CD52 was correlated with immune infiltration level in BRCA
TIMER database was used to evaluate the relationship between CD52 expression and immune infiltration level.CD52 expression was positively correlated with immune infiltrating levels of B cells(r = 0.466, p = 6.29e-78), CD8+ T cells(r = 0.483, p = 4.59e-58), CD4+ T cells (r = 0.645, p = 3.79e-114), macrophages (r = 0.149, p = 2.77e-06), neutrophils (r= 0.542, p = 1.45e-73) and dendritic cells (r = 0.665, p = 1.11e-122) in BRCA (Fig.5A).We also provided the comparison of tumor infiltration levels among BRCA with different somatic copy number alterations for CD52 by using the SCNA module, including deep deletion, arm-level deletion, diploid/normal, arm-level gain, and high amplification. Fig.5B showed CD52 was related to infiltration level for each SCNA category (*p<0.05; **p< 0.01; ***p< 0.001).

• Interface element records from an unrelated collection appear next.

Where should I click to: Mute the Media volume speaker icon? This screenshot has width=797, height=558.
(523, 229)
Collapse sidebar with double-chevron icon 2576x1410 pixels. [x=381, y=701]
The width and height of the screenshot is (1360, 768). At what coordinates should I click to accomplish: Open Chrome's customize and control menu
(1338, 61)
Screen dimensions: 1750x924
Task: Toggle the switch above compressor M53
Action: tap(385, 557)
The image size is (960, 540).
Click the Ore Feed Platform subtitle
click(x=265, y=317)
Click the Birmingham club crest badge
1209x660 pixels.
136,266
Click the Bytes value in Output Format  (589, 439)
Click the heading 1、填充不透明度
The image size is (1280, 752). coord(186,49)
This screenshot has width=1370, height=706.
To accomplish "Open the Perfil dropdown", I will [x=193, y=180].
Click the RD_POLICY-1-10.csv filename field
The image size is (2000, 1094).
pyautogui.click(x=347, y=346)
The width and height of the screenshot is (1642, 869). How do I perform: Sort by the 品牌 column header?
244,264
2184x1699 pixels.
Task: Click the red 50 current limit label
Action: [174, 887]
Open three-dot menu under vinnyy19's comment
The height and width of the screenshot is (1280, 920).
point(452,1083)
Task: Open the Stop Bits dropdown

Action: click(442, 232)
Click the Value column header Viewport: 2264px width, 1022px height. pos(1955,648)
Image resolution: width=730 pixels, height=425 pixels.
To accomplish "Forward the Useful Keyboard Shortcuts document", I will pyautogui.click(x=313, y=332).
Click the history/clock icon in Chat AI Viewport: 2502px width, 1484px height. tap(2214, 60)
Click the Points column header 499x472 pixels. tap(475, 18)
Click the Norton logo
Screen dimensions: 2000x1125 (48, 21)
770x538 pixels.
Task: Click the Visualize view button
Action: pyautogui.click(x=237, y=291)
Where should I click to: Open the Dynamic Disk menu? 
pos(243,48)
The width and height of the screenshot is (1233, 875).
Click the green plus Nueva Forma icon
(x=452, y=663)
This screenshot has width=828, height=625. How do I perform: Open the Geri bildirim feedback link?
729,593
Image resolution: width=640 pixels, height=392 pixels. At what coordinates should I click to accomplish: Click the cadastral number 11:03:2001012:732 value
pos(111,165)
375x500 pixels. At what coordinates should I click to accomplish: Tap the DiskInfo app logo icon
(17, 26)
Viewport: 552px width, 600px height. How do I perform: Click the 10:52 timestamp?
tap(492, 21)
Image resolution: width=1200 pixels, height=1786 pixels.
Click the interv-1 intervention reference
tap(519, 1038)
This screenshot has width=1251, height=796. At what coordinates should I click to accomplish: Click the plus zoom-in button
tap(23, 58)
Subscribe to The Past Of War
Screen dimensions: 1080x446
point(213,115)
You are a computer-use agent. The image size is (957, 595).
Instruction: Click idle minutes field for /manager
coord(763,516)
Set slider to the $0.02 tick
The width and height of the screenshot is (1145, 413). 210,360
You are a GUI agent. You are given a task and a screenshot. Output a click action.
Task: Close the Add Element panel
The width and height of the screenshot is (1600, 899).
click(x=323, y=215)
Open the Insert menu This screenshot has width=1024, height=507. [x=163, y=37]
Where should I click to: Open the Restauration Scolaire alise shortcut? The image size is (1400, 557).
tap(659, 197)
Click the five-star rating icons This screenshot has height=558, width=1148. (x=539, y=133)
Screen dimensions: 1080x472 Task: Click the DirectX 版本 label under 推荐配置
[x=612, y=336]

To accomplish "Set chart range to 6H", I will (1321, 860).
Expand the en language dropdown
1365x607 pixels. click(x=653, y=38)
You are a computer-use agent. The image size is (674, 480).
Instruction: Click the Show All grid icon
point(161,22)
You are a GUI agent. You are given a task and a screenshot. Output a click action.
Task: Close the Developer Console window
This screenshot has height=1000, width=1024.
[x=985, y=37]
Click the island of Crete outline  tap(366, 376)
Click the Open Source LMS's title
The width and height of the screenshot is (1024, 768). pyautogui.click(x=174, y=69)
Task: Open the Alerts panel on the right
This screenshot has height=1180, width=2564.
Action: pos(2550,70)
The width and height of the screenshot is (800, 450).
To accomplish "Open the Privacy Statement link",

Correlation of CD52 expression and methylation
Seven methylation sites (cg00813993, cg16068833, cg19743891, cg19743891, cg16664472, cg19677267, cg22517705, and cg27430637) were identified. There are six methylation sites with a correlation coefficient higher than 0.4 and a P value less than 0.05 (Fig.5A-F).
Assessment of the expression and prognostic importance of CD52 in pan-cancers
We used TIMER and Kaplan Meier Plotter databases to evaluate the expression and prognostic value of CD52 in pan-cancers. CD52 expression was significantly higher in BRCA (Breast invasive carcinoma), CHOL (Cholangiocarcinoma), ESCA (Esophageal Squamous Cell Carcinoma), HNSC (Head-neck squamous cell carcinoma), KIRC (Kidney renal clear cell carcinoma), KIRP (Kidney renal papillary cell carcinoma). However, CD52 expression was significantly lower in BLCA (Bladder Urothelial Carcinoma), COAD (Colon adenocarcinoma), KICH (Kidney chromophobe), LUAD (Lung adenocarcinoma), LUSC (Lung squamous cell carcinoma), PRAD (Prostate adenocarcinoma), READ (Rectum adenocarcinoma) (Figure 7A). Furthermore, the results show that CD52 has prognostic value in eight kinds of cancers, including BRCA, CESC (Cervical squamous cell carcinoma), ESCA, HNSC, LUAD, SARC (Sarcoma), THYM(Thymoma), and UCEC (Uterine corpus endometrial carcinoma) (Figure 7B-G).